An important milestone in the process of EU AI legislation was taken on 14 June when the European parliament voted in favour of adopting the proposed AI act (with 499 votes in favour, 28 against and 93 abstentions). The next step will involve talks with EU member states on the final form of the law. The aim is to reach an agreement by the end of this year.
At the core of the proposed act is a risk-based approach, which establishes obligations for providers and those deploying AI systems depending on the level of risk posed.

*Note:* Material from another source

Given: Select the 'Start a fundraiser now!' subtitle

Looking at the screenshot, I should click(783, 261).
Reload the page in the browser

AI systems deemed to present an “unacceptable risk” would be completely prohibited. In the draft act, this includes “real-time” biometric identification systems (when deployed in publicly accessible spaces), systems that deploy harmful manipulative “subliminal techniques”, systems that exploit specific vulnerable groups, and systems used by public authorities, or on their behalf, for social scoring purposes.
Systems classified as “high risk” would be subject to new regulations including registration of these systems by the providers in an EU-wide database before releasing to the market, and the necessity to comply with a range of requirements including those relating to risk management, testing, technical robustness, data training and data governance, transparency, human oversight, and cybersecurity. Such high-risk applications will include AI systems that pose significant harm to people’s health, safety, fundamental rights or the environment.

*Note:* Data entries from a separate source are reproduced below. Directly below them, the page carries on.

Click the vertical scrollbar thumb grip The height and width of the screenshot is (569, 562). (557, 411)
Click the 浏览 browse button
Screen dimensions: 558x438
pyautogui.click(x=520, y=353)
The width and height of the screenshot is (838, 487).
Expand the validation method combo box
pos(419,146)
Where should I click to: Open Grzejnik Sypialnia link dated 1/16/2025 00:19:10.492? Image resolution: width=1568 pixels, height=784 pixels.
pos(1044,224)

AI systems presenting “limited risk” would be subject to a limited set of transparency obligations. All other AI systems presenting only low or minimal risk could be developed and used in the EU without conforming to any additional legal obligations.
On the subject of generative AI, systems based on such models, like ChatGPT, would have to comply with transparency requirements (disclosing that the content was AI-generated, also helping distinguish deep-fake images from real ones) and ensure safeguards against generating illegal content. Detailed summaries of the copyrighted data used for their training would also have to be made publicly available.